Currency outputs exchange rates as floats, because those are application-neutral (Integer notations for decimal values are more application-specific). However, floats have their own quirks (loss of precision). A solution to both problems would be to output decimal values as strings, but in a decimal notation. As Currency does not do computations, but only passes on data, this should ensure data integrity and application-agnosticism.
| Comment | File | Size | Author |
|---|---|---|---|
| #6 | currency_1937356_02.patch | 1.67 KB | xano |
| #3 | currency_1937356_01.patch | 58.19 KB | xano |
| #1 | currency_1937356_00.patch | 15.99 KB | xano |
Comments
Comment #1
xanoUpdated all the tests and most of the code. To-dos:
- Update bartfeenstra/currency with string exchange rates
- Remove calculating reverse exchange rates
- Find a way for Currency::getRoundingStep() to return something else than a float, and to use that return value to round amounts. Consider removing the rounding feature completely. Calculating the rounding step may actually be useful enough to keep.

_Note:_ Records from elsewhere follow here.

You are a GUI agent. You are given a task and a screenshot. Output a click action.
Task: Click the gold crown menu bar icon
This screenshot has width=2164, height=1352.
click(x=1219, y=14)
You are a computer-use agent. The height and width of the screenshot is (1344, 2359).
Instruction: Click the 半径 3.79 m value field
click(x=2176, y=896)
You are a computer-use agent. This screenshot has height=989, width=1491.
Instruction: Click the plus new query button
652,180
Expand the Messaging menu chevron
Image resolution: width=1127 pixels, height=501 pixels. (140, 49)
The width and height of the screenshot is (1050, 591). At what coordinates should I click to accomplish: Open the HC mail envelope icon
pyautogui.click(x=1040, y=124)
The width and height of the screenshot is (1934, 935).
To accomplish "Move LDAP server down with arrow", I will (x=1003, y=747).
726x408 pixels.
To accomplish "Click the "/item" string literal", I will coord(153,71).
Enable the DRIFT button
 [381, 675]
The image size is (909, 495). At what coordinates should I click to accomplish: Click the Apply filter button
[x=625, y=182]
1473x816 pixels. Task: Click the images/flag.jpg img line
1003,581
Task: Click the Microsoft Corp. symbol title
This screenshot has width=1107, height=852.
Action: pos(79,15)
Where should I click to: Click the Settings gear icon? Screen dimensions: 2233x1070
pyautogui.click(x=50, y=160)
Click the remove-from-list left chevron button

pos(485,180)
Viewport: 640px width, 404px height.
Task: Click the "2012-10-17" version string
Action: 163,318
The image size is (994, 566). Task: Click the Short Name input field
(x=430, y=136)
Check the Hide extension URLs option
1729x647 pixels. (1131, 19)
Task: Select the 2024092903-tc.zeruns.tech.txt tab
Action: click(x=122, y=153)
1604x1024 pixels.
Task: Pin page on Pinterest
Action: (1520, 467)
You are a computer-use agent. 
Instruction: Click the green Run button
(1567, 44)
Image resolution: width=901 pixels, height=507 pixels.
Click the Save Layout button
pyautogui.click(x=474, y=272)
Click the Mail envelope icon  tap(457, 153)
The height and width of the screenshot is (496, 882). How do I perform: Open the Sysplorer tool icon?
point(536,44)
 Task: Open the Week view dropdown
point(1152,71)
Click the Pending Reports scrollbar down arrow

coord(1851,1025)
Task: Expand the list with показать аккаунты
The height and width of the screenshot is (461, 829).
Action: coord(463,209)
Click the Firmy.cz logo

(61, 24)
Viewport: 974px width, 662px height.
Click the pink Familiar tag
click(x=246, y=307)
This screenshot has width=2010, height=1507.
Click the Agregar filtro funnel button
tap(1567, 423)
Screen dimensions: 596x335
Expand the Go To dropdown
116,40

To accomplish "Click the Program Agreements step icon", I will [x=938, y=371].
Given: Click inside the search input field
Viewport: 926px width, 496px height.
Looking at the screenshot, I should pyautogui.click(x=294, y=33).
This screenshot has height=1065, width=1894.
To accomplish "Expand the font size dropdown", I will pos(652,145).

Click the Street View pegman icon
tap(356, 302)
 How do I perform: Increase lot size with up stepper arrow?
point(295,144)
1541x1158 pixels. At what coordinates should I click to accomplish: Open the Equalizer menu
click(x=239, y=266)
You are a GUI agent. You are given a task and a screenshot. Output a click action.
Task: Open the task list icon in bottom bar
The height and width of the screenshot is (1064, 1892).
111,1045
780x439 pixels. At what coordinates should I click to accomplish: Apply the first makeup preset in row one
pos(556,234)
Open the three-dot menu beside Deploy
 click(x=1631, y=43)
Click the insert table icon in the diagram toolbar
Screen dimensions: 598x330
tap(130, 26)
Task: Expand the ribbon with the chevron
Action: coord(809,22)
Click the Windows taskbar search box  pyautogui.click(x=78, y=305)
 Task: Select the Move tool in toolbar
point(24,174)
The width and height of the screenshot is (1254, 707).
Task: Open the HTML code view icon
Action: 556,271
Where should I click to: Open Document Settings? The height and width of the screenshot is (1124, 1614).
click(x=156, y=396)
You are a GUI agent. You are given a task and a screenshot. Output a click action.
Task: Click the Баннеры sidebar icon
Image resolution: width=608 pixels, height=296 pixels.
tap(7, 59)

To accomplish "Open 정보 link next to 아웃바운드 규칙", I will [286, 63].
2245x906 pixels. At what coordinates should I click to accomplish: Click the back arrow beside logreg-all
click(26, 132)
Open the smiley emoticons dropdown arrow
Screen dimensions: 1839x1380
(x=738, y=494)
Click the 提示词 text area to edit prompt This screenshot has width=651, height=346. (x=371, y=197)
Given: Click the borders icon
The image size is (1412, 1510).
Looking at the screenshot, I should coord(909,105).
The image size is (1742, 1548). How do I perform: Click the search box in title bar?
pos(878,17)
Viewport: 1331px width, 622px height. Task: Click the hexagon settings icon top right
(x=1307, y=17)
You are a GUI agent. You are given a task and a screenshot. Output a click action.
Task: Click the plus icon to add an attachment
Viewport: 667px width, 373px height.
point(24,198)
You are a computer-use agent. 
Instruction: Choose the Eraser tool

- Update validating for the currency_amount form element.
- Update database columns that are still floats.
Comment #3
xanoThe patch includes a composer update for bartfeenstra/currency, which partly explains the size.
Comment #4
xanoComment #5
xanocurrency_form_currency_amount_validate() compares values as strings instead of using bccomp().
Comment #6
xanoComment #8
xano#6: currency_1937356_02.patch queued for re-testing.